## START Source material
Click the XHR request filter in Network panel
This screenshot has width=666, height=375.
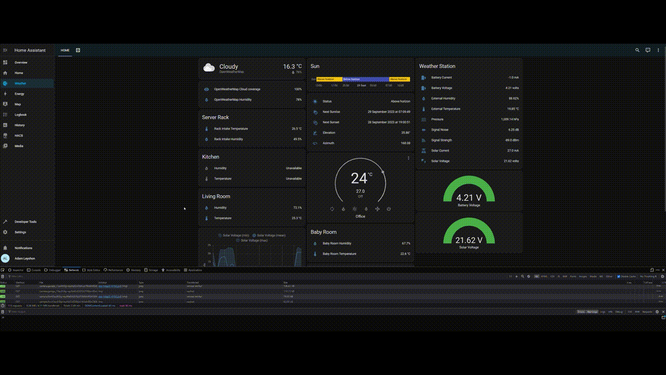pos(565,277)
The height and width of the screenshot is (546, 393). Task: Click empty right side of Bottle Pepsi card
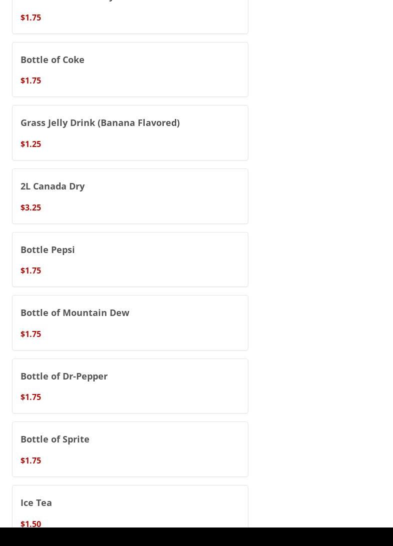tap(200, 260)
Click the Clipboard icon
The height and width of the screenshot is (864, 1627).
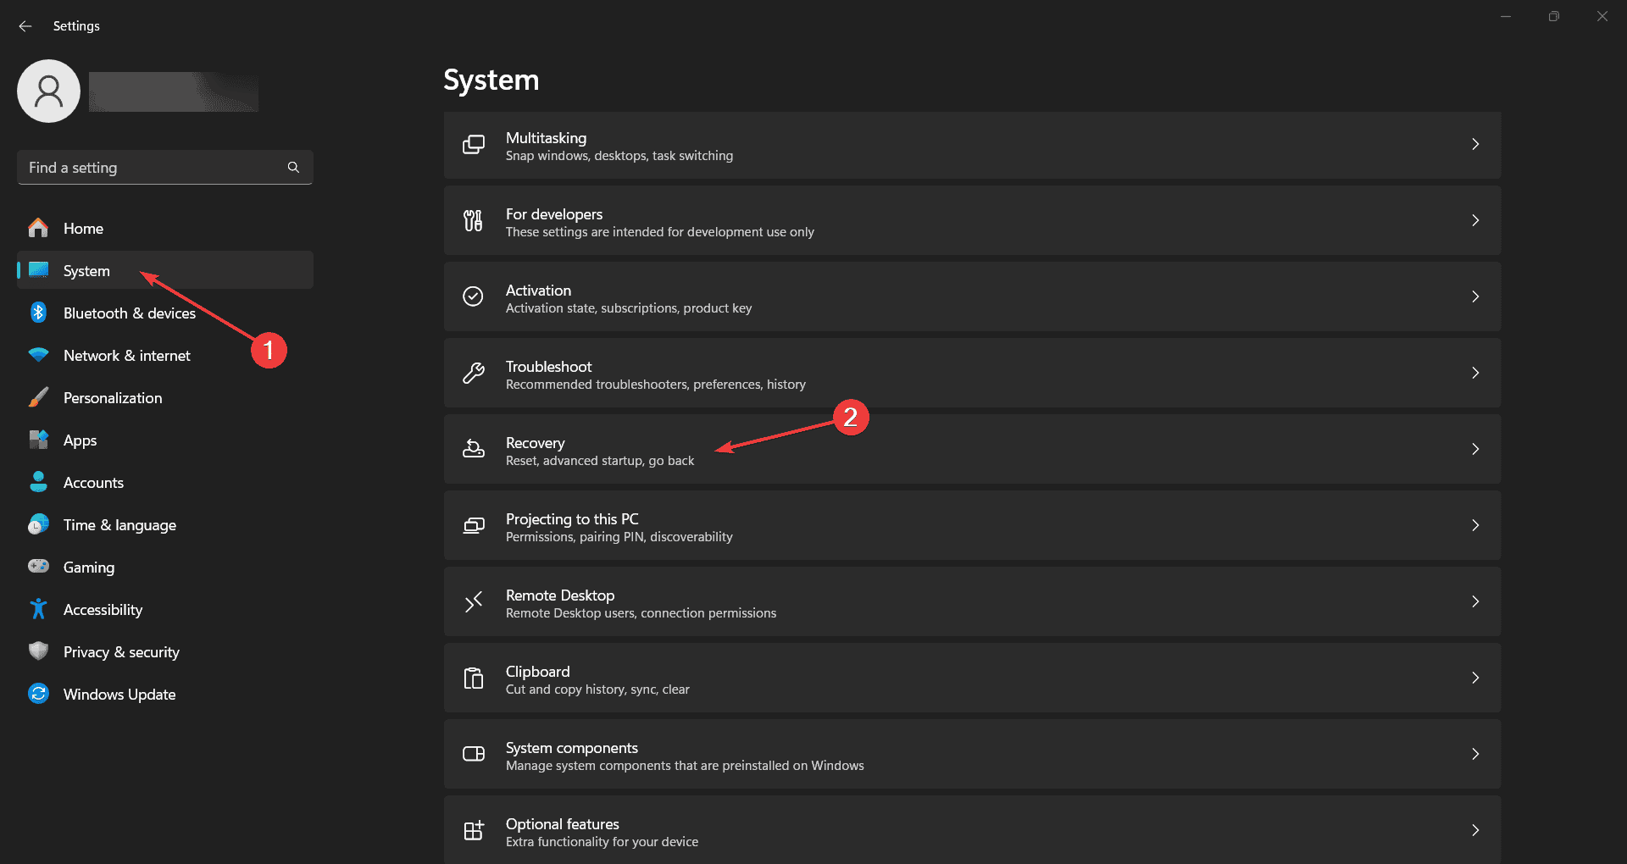click(474, 678)
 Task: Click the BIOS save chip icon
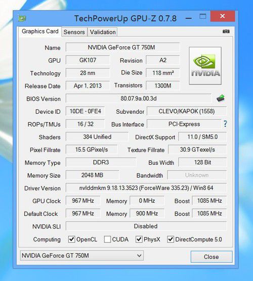[x=221, y=98]
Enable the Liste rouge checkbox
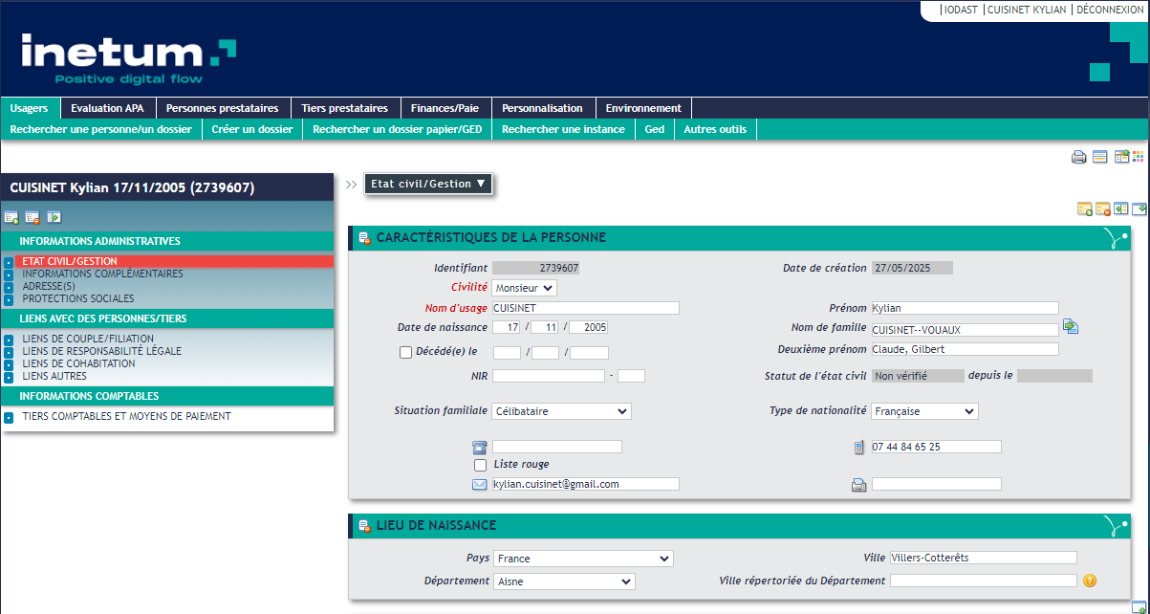Viewport: 1150px width, 614px height. [481, 465]
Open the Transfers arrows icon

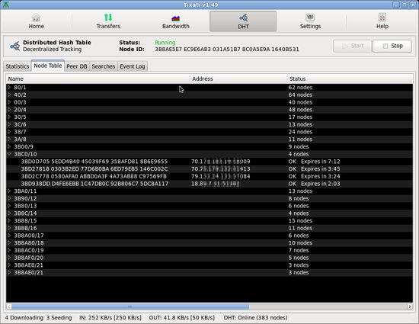coord(108,18)
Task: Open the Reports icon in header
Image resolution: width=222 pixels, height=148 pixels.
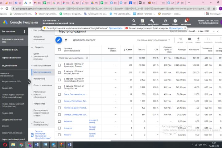Action: pyautogui.click(x=142, y=21)
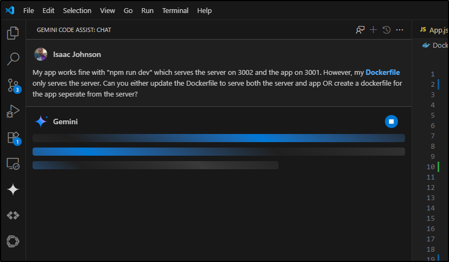Open the Remote Explorer icon
Image resolution: width=449 pixels, height=262 pixels.
(x=13, y=164)
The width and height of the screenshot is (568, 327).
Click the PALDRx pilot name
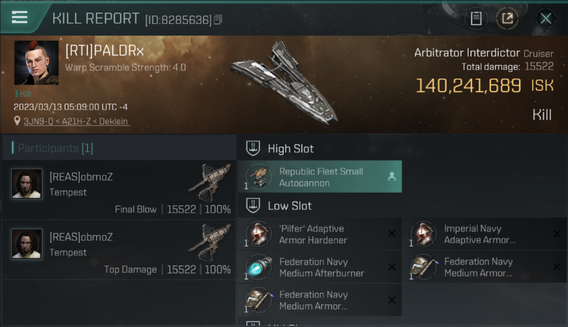(104, 51)
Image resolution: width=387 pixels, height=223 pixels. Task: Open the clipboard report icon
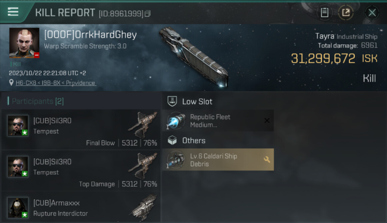(324, 13)
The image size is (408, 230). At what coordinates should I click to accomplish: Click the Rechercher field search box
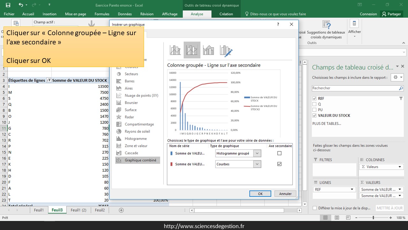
## END Source material
### Work to do
Reproduce every line of the entries above word for word, leaving out the pictures.

### Written answer
Click the XHR request filter in Network panel
This screenshot has width=666, height=375.
pos(565,277)
The height and width of the screenshot is (546, 393). Task: Click empty right side of Bottle Pepsi card
tap(200, 260)
Click the Clipboard icon
The height and width of the screenshot is (864, 1627).
click(474, 678)
 Task: Click the BIOS save chip icon
[x=221, y=98]
Enable the Liste rouge checkbox
Viewport: 1150px width, 614px height. [481, 465]
Open the Transfers arrows icon

coord(108,18)
Task: Open the Reports icon in header
Image resolution: width=222 pixels, height=148 pixels.
Action: pyautogui.click(x=142, y=21)
Open the Remote Explorer icon
Image resolution: width=449 pixels, height=262 pixels.
(x=13, y=164)
The width and height of the screenshot is (568, 327).
Click the PALDRx pilot name
(104, 51)
Image resolution: width=387 pixels, height=223 pixels. Task: Open the clipboard report icon
(324, 13)
The image size is (408, 230). At what coordinates should I click to accomplish: Click the Rechercher field search box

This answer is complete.